Figure 4. NrtR is a repressor for the nadABC operon that is responsible for NAD⁺ and NADH concentration in M. smegmatis.

(A) Genetic organization and transcriptional analyses of the nrtR and its neighboring de novo NAD⁺ synthesis genes. The arrows represent open reading frames, and the numbered short lines (1 to 7) represent the specific PCR amplicons that were observed in the following PCR and RT-PCR assays (in the bottom panels). PCR and RT-PCR were applied to analyze the transcription of the putative NAD⁺ de novo synthesis loci. The primer numbering was identical to that shown in the top panel. CK (control) denotes the 16S rDNA. (B) RT-qPCR analyses of nad operon expression in the wild-type strain and in the ΔnrtR mutant and nrtR complementary strains. RT-qPCR experiments were performed at least three times and the data were expressed as means ± standard deviations (SD). The p-value was calculated using one-way ANOVA along with Tukey's test. *p<0.05 and **p<0.01. Comparison of the intra-cellular level of NAD⁺ (C) and NADH (D) among the WT, ΔnrtR and CΔnrtR strains. Each dark circle or triangle represents an independent experiment. The data are shown as means ± SD. The statistical significance of differences among WT, ΔnrtR and CΔnrtR was determined by Student’s t test and by ANOVA with heterogeneous variances. ***p<0.001; ns, no significant difference.

Figure 4—figure supplement 1. In vivo evidence that MsNrtR is an auto-repressor.

=== TASK REQUIREMENTS ===
1. Decide whether each statement agrees with the NrtR figure legend, answering yes or no and quoting the words of the legend that settle it. (a) The RT-qPCR experiments were performed at least three times. (b) In panel A, CK (control) denotes the 23S rDNA. (c) The p-value for the RT-qPCR analyses was calculated with Student's t test.
2. Continue the NrtR figure legend from the point where it stops.

=== DATA FOR REVIEW ===
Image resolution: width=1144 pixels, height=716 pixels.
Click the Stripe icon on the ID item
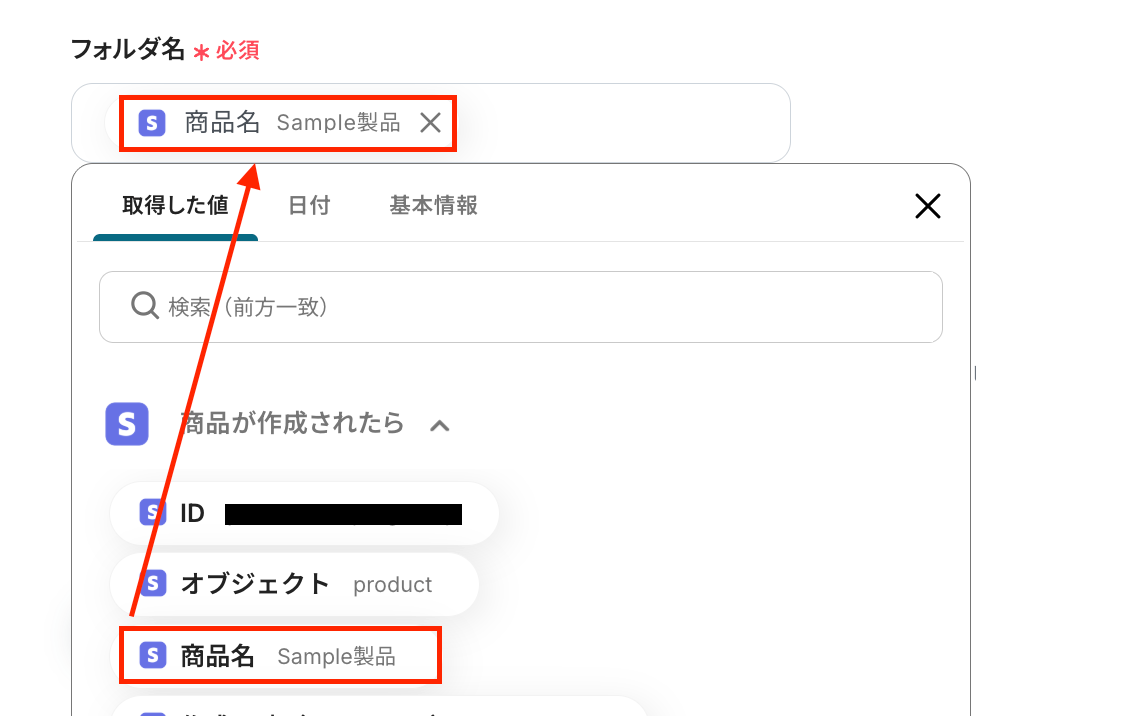click(152, 513)
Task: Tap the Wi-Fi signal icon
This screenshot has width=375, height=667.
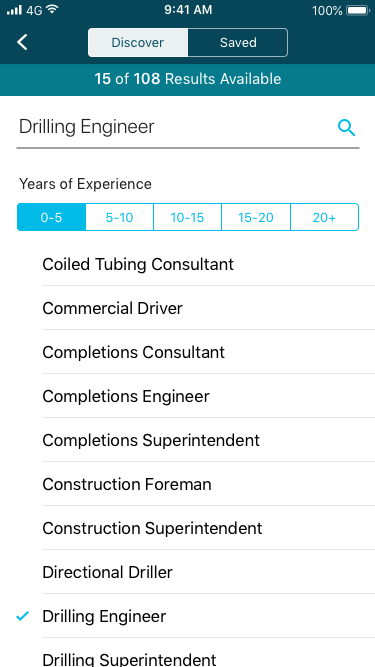Action: pyautogui.click(x=52, y=9)
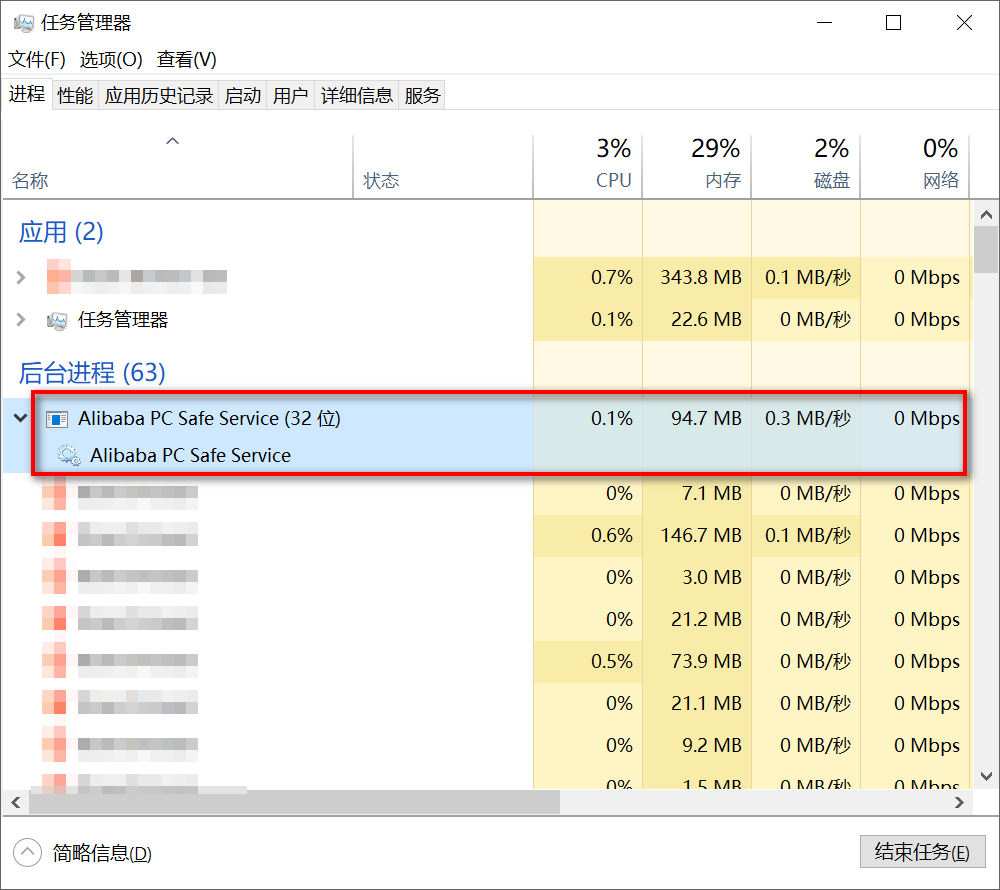
Task: Click the 名称 column sort indicator
Action: click(172, 141)
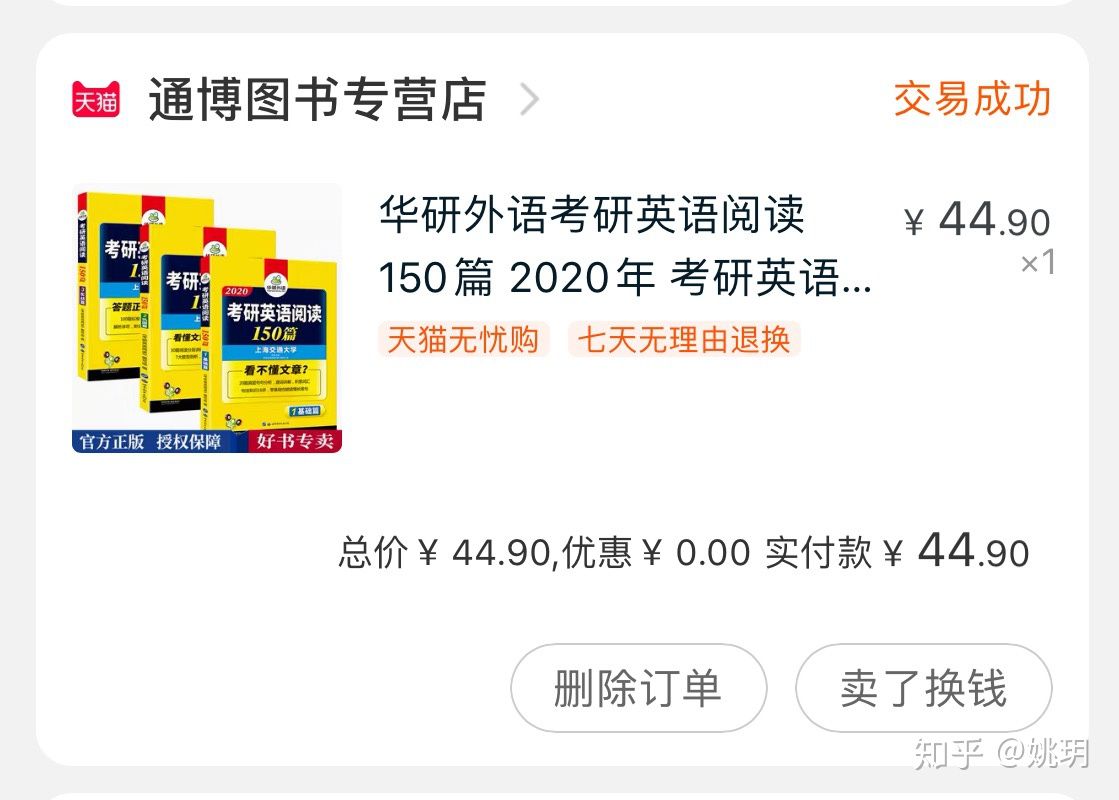Tap the 七天无理由退换 return tag
Screen dimensions: 1119x800
pos(684,339)
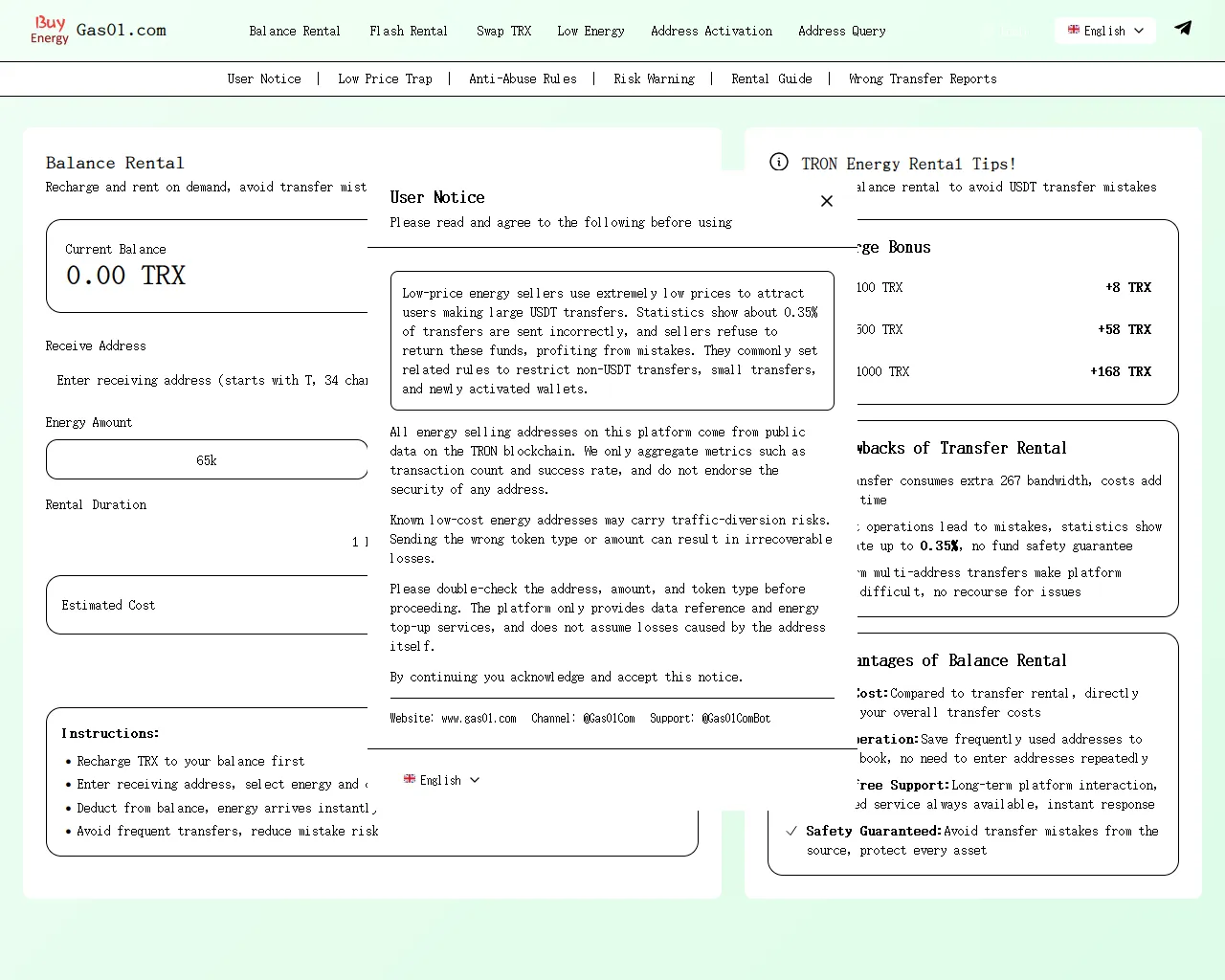Close the User Notice dialog
This screenshot has height=980, width=1225.
827,201
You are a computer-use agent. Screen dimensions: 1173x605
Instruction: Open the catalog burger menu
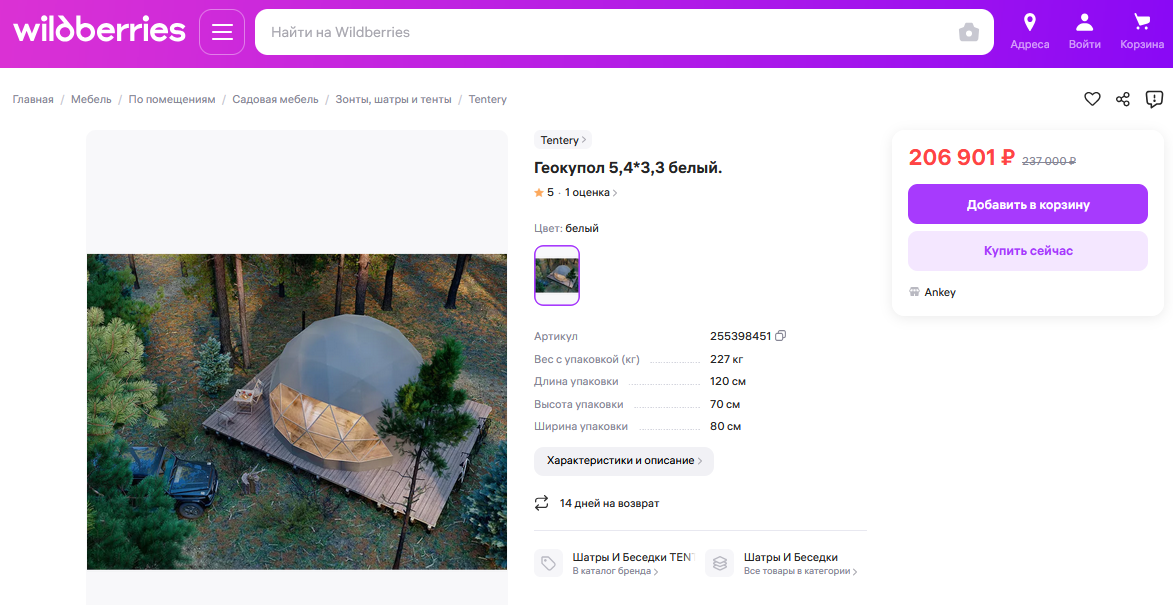click(x=221, y=31)
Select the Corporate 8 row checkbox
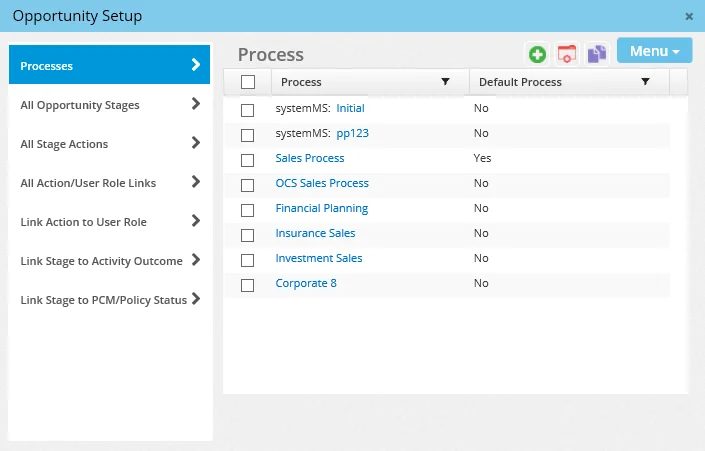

=== ANSWER LIST ===
1.
(a) Yes: "RT-qPCR experiments were performed at least three times"
(b) No: "CK (control) denotes the 16S rDNA."
(c) No: "The p-value was calculated using one-way ANOVA along with Tukey's test."

2.
(A) LacZ-based visualization of the auto-regulation of NrtR in M. smegmatis. Left column: schematic representation of promoter-lacZ transcriptional fusions. A promoter-less LacZ refers to the blank control (abbreviated as ‘B’); the hsp60 promoter-fused LacZ acts as the negative control (indicated by ‘–'); and the nrtR promoter-driven LacZ is used to evaluate the regulatory role of the NrtR repressor (highlighted with ‘R’). Right column: the exponentially growing M. smegmatis cultures of the wild-type and ΔnrtR strains were diluted appropriately and spotted onto 7H10 plates containing 50 μg/ml kanamycin and 50 mg/ml X-gal. The plates were incubated at 37°C for 48 hr. (B) Growth curves of WT and nrtR deletion strains carrying a transcriptional fusion plasmid, pMV261-promoter-lacZ. Cultures were grown in LB medium supplemented with 0.5% glycerol, 0.05% tween 80, and 50 mg/ml kan at 37°C, 220 rpm, and absorbance at 600 nm was recorded at 2 hr intervals for 28 hr. (C) Transcriptional levels of nrtR in lag-phase cultures of the wild-type and in the ΔnrtR mutant of M. smegmatis, evaluated using lacZ-transcriptional fusions. A LacZ controlled by the hsp60 promoter acts as the negative control. Results are expressed as an average ± standard deviation (SD) from no less than three independent tests. (D) Transcriptional levels of nrtR in exponential-phase cultures of wild-type and nrtR-deleted strains of M. smegmatis, evaluated using lacZ-transcriptional fusions (E) Transcriptional levels of nrtR in stationary-phase cultures of wild-type M. smegmatis and its nrtR deletion mutant, evaluated using lacZ-transcriptional fusions. Data are presented as mean ± SD. The p-value was measured using one-way ANOVA along with Tukey's test. **, p<0.01; ***, p<0.001.